- Stored data:

※ ※ ※

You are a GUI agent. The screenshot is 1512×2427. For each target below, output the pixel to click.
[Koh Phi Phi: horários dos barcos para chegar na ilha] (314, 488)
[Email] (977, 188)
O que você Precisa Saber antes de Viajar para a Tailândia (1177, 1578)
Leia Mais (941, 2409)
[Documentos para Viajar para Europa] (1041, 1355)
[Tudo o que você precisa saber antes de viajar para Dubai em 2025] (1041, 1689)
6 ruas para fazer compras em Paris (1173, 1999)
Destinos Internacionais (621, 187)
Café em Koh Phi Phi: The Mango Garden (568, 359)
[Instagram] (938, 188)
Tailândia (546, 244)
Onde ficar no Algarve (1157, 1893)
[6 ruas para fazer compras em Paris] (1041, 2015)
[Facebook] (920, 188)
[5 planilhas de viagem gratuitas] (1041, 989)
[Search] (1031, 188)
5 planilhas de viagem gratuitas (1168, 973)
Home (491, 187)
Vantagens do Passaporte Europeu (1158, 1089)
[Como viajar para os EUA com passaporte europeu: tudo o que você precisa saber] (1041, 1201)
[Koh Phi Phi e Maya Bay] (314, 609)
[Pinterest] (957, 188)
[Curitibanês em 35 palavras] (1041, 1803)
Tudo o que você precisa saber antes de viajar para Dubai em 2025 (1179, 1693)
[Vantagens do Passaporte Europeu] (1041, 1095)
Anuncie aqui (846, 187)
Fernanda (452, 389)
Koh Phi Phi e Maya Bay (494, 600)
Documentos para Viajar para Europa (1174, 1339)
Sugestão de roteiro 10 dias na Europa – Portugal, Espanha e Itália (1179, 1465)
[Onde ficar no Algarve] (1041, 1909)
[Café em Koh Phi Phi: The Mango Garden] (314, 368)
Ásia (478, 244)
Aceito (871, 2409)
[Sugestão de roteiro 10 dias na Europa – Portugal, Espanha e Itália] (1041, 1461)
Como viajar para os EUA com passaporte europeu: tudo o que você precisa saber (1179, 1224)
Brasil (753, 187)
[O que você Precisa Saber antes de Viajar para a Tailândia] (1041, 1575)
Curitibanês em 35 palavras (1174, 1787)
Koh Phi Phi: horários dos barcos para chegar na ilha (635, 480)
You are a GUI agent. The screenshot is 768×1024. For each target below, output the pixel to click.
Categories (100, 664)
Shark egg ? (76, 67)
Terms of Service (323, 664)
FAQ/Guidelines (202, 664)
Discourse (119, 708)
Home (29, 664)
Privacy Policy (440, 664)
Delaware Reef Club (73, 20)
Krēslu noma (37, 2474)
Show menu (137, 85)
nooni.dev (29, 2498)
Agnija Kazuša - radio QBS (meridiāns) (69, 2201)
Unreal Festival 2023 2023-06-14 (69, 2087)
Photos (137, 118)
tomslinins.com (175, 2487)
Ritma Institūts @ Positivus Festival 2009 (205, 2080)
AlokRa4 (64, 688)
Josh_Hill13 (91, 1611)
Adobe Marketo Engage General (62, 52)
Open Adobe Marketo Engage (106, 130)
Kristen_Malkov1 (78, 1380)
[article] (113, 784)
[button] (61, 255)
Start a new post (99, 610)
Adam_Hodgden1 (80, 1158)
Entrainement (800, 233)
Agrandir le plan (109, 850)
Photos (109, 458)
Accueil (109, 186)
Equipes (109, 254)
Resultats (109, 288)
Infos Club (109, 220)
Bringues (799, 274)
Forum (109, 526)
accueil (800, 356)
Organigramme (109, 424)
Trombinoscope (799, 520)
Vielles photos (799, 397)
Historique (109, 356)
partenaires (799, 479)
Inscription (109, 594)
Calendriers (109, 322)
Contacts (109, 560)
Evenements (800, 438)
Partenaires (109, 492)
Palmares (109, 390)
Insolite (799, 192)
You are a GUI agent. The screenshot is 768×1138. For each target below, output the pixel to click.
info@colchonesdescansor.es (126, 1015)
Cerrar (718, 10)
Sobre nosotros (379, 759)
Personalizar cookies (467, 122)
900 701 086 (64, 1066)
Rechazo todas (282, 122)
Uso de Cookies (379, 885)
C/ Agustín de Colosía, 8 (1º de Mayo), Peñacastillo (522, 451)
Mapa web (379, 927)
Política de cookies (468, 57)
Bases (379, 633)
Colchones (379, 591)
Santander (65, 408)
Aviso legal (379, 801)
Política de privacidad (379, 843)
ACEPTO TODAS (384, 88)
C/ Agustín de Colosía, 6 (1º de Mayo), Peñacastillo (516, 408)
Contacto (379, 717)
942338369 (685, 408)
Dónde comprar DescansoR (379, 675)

※ ※ ※

Given the records above, reproduce precisely and only the lines between the line holding "[5 planilhas de viagem gratuitas] (1041, 989)" and the line holding "Kristen_Malkov1 (78, 1380)", inclusive.

- Exercise output:
[5 planilhas de viagem gratuitas] (1041, 989)
[Search] (1031, 188)
5 planilhas de viagem gratuitas (1168, 973)
Home (491, 187)
Vantagens do Passaporte Europeu (1158, 1089)
[Como viajar para os EUA com passaporte europeu: tudo o que você precisa saber] (1041, 1201)
[Koh Phi Phi e Maya Bay] (314, 609)
[Pinterest] (957, 188)
[Curitibanês em 35 palavras] (1041, 1803)
Tudo o que você precisa saber antes de viajar para Dubai em 2025 (1179, 1693)
[Vantagens do Passaporte Europeu] (1041, 1095)
Anuncie aqui (846, 187)
Fernanda (452, 389)
Koh Phi Phi e Maya Bay (494, 600)
Documentos para Viajar para Europa (1174, 1339)
Sugestão de roteiro 10 dias na Europa – Portugal, Espanha e Itália (1179, 1465)
[Onde ficar no Algarve] (1041, 1909)
[Café em Koh Phi Phi: The Mango Garden] (314, 368)
Ásia (478, 244)
Aceito (871, 2409)
[Sugestão de roteiro 10 dias na Europa – Portugal, Espanha e Itália] (1041, 1461)
Como viajar para os EUA com passaporte europeu: tudo o que você precisa saber (1179, 1224)
Brasil (753, 187)
[O que você Precisa Saber antes de Viajar para a Tailândia] (1041, 1575)
Curitibanês em 35 palavras (1174, 1787)
Koh Phi Phi: horários dos barcos para chegar na ilha (635, 480)
You are a GUI agent. The screenshot is 768×1024. For each target below, output the pixel to click.
Categories (100, 664)
Shark egg ? (76, 67)
Terms of Service (323, 664)
FAQ/Guidelines (202, 664)
Discourse (119, 708)
Home (29, 664)
Privacy Policy (440, 664)
Delaware Reef Club (73, 20)
Krēslu noma (37, 2474)
Show menu (137, 85)
nooni.dev (29, 2498)
Agnija Kazuša - radio QBS (meridiāns) (69, 2201)
Unreal Festival 2023 2023-06-14 (69, 2087)
Photos (137, 118)
tomslinins.com (175, 2487)
Ritma Institūts @ Positivus Festival 2009 (205, 2080)
AlokRa4 (64, 688)
Josh_Hill13 (91, 1611)
Adobe Marketo Engage General (62, 52)
Open Adobe Marketo Engage (106, 130)
Kristen_Malkov1 (78, 1380)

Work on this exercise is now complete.